Iniziai a scattare foto al ristorante in maniera compulsiva circa otto anni fa. Fu da Michel e Sebastien Bras, dalle parti di Laguiole, dove sono più bravi ad affilare coltelli. Quello fu uno dei miei pranzi più deludenti del nuovo millennio, dove le foto però uscirono benino, sicuramente meglio dei piatti. Preso dall'entusiasmo non smisi più di bloccare momenti istantanei gastrici, senza neppure alzarmi dalla sedia, in un numero tale di esemplari che ormai le cartelle sono diabetiche.

Sempre, e quasi ovunque, o comunque dove ne valeva la pena, salvo due casi: nel vecchio D'O di Davide Oldani e nel nuovo D'O di Davide Oldani.

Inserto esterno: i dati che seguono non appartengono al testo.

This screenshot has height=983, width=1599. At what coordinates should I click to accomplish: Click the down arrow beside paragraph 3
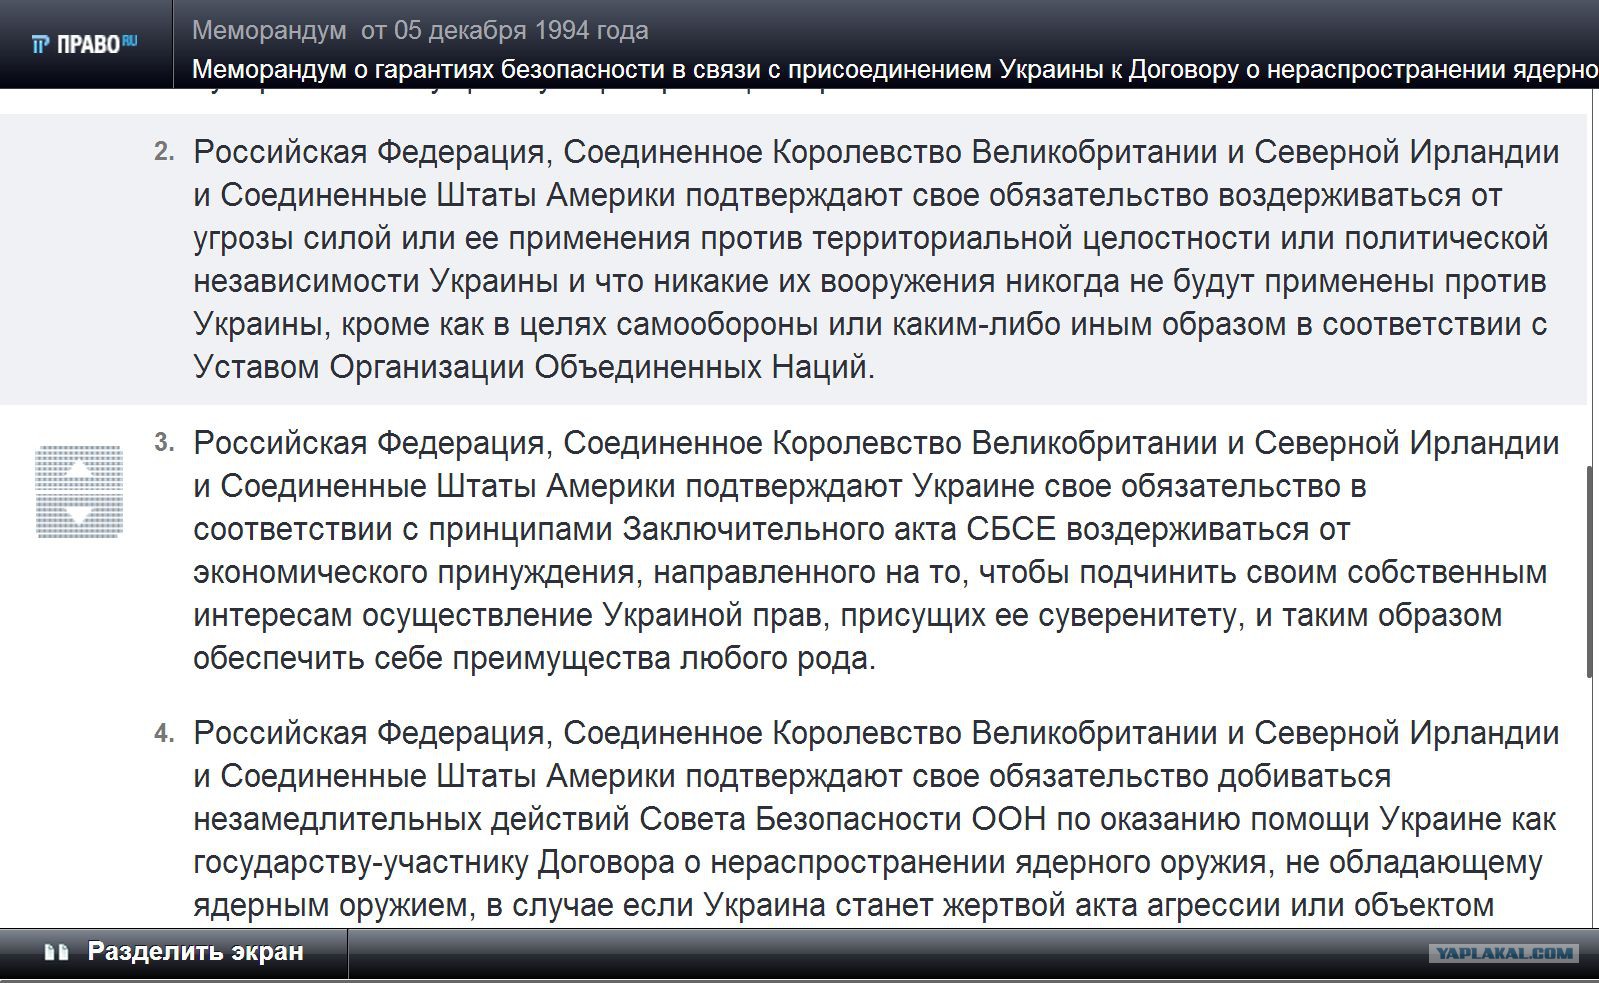pyautogui.click(x=79, y=515)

Preciso che non è proibito scattare foto nel nuovo e bellissimo locale dell'archichef, però a me piace rispettare le regole del gioco in casa d'altri, regole che lui non impone ma propone, e se una persona ti domanda una cortesia, gentilmente, garbatamente, perché non accondiscendere.

Per lo scopo -le non foto- ha perfino disegnato una sedia-poltrona con ripostiglio per borse, borsoni, borsette e cartelle giusto sotto la rigida ma comodissima seduta in legno. Le immagini me le manderà, per essere utilizzate altrove, ma l'armadillo ha esigenze diverse, con o senza immagini lui mangia quasi tutti i giorni.

Mi auguro che anche l'armadillo riesca a trovare un tavolo nel nuovo D'O, ma solo a partire da settembre, perché la riapertura del locale di San Pietro all'Olmo è condizionata dall'apertura avvenuta a metà giugno e dalla chiusura estiva, dal 15 luglio.

Si, ma come si mangia al nuovo D'O ? Nelle recensioni, nel tempo in cui non si usava allegare immagini, si cercava un po' tutti di rappresentare con precisione il minimo dettaglio. Tornare indietro non è facile, quindi tanto vale ritrovare subito la sintesi e dichiarare pubblicamente che in questo ristorante si mangia benissimo.

Meno POP e più JAZZ. Meno dolcezze e più acidità, distribuite ovunque, come è giusto che sia e come non mi stuferò mai di predicare ai guru del sucrè salè. Inutile descrivere fedelmente un piatto o l'altro. Ne ho assaggiati una dozzina, senza una sola delusione. Ecco, anche oggi non avremo una recensione negativa sul web.

Beh, però forse al capitolo dessert qualche cosa da migliorare ci sarebbe. Dettagli. Il resto appartiene al campo minato delle scelte, avendo per ora messo in stand by gli amuse bouche e decidendo di servire il pane -di una sola tipologia ma straordinario- solo con il piatto principale. Mi rendo conto di non averne sentito il bisogno, se no l'avrei richiesto, e ovviamente me l'avrebbero portato.

Cucina leggera, fresca profumata e colorata, che spazia a periscopio ovunque lo sguardo e l'immaginazione possa arrivare. Nessun accostamento azzardato, tanto buon senso in un equilibrio tutt'altro che precario. Piatti sicuramente pensati a lungo, che rispetto al passato si rivelano più profondi proprio grazie all'inserimento di una nota acida pressoché ovunque.

Cucina grande, di aspetto e di sostanza. Cucina a vista, cucina a naso, ma che non puzza. Cucina servita per una settantina di coperti a servizio. Cucina che rimane POP nel prezzo (32 euro il piccolo menù), ma che diventa JAZZ nel menù ARMONIA ( 6 piatti x 75 euro) che ho provato interamente senza pesantezze (più un paio di extra). Alla carta difficile andare oltre i 60/7o euro.

Servizio impeccabile, cantina ( 400 etichette a partire da 20 euro ) servita su tablet. Tecnologia e design ovunque. Originalità, stile, finezza, leggerezza. Tutto alla luce del sole, in attesa di una logica conseguenza, una seconda stella, magari non subito ma presto.